DOCUMENT PASSAGE:
-=-=-

Everything else is basically guesswork, these are the only things known to have any benefit. We mostly ingest PFAS due to contamination in the food and water supply. This contamination is unavoidable, but we can greatly reduce exposure by making smarter choices about packaging materials and cooking methods, and a big one is simply not drinking anything that you can't confirm has been properly filtered and packaged.
I'm a bit extreme, I even brew and bottle my own beer and other beverages like soda and water kefir/kombucha to avoid exposure to externally packaged products that may be contaminated with PFAS.
OutOfHere | 2 hours ago
1. Don't eat out where they might have used PFAS coated nonstick cookware such as Teflon. It is not sufficient to avoid it at home.
2. Don't use conventional dental floss as it's made of PFAS. Find ones that aren't.
3. Intake substantial supplemental fiber daily, e.g. psyllium, as it binds to bile which binds and excretes a subset of PFAS.
4. Strongly prefer certified Organic foods as these don't use PFAS pesticides and PFAS containing sewage sludge, both of which are allowed in conventional foods.

-=-=-

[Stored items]
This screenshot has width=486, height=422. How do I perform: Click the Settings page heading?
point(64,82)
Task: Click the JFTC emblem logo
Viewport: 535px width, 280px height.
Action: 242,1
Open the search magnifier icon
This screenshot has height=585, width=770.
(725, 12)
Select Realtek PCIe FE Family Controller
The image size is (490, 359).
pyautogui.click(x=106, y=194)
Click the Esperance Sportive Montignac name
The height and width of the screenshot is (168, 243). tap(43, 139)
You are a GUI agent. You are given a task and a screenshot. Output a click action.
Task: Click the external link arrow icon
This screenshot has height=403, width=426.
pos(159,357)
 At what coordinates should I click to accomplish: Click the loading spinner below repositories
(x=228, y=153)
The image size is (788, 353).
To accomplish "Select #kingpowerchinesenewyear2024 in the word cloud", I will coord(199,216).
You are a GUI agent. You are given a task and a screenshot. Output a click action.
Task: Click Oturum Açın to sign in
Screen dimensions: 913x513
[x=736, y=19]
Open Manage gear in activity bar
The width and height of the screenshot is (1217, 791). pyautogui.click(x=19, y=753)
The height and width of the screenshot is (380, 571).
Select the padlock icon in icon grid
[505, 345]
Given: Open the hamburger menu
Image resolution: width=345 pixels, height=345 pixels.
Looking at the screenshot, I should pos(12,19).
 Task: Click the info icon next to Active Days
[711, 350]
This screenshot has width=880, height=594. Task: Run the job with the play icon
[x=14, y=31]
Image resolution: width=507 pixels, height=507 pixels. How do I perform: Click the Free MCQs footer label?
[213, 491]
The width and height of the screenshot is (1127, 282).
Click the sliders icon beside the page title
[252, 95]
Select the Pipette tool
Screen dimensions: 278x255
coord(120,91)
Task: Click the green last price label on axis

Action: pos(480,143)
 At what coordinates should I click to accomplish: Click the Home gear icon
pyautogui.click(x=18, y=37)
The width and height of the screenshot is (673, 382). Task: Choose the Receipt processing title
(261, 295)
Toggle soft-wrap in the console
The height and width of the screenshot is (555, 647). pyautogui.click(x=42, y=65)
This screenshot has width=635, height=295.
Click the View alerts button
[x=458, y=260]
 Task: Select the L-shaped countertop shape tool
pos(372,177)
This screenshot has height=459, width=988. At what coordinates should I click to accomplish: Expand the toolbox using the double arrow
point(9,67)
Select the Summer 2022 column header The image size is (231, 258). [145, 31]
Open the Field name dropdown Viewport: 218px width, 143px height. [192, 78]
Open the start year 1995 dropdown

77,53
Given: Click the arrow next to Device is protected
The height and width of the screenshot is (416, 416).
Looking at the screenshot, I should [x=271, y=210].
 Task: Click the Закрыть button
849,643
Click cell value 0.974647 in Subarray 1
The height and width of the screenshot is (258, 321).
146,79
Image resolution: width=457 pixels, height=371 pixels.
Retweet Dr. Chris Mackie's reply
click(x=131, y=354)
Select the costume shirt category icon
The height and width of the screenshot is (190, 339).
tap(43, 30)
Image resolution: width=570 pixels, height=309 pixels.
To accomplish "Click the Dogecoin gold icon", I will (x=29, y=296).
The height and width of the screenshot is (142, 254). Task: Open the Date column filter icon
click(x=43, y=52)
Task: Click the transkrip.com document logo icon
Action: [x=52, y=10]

-=-=-

COMPLETE THE FOLLOWING:
• a. List every numbered tip for avoiding PFAS that appears in the PFAS exposure discussion.
• b. In the PFAS exposure discussion, how does supplemental fiber such as psyllium help with PFAS?
• c. Pick up the PFAS exposure discussion after its last sentence and write what comes next.

RESPONSES IN ORDER:
• a.
1. Don't eat out where PFAS-coated nonstick cookware such as Teflon might have been used.
2. Don't use conventional dental floss, which is made of PFAS. Find floss that isn't.
3. Take substantial supplemental fiber daily, such as psyllium.
4. Strongly prefer certified Organic foods.

• b. It binds to bile, which binds and excretes a subset of PFAS.

• c.
Note that RO water requires monitor pH adjustment, plus adding sodium bicarbonate on top for meeting bicarbonate/buffer requirement, and a substantial increase to one's supplemental calcium and magnesium intake if not already high. RO water is not appropriate for non-technical persons. Countertop RO works pretty well, and it doesn't necessarily have to be under-the-sink. For everyone else, a gravity filter is better than nothing.
> Everything else is basically guesswork
What's up with the haughty arrogance? It is both unjustified and wrong.
tristor | an hour ago
Definitely switch to waxed string floss vs plastic floss made from Teflon. I wasn't aware of the fiber connection, would love to see a study here.
> You completely confuse plastics and linings with PFAS. They're not the same. Linings can contain bisphenols but that doesn't imply PFAS.
I don't confuse anything. Tin cans, soda cans, and other non-plastic packaging is lined with PTFE (e.g. Teflon, made from PFAS) and contains residual PFAS that leach into the food products. One of the most common non-metallic, non-traditional plastic food packaging is Tetra Pak which is entirely constructed from PTFE. Many paper packaging products are coated with an aerosol applied DWR coating which is entirely made from PFAS, which is even worse than DWR coatings on clothing for exposure. This is especially common in paper take-out containers. Microplastics and plasticizer leaching are a separate but also problematic issue, and luckily you can kinda kill two birds with one stone by making these lifestyle changes. Due to the water propellant and flow properties and easy aerosolization of PFAS derived coatings and liners they have quietly pervaded nearly every aspect of the product packaging industry, so it's not just "plastics", it /is/ PFAS.
> What's up with the haughty arrogance? It is both unjustified and wrong.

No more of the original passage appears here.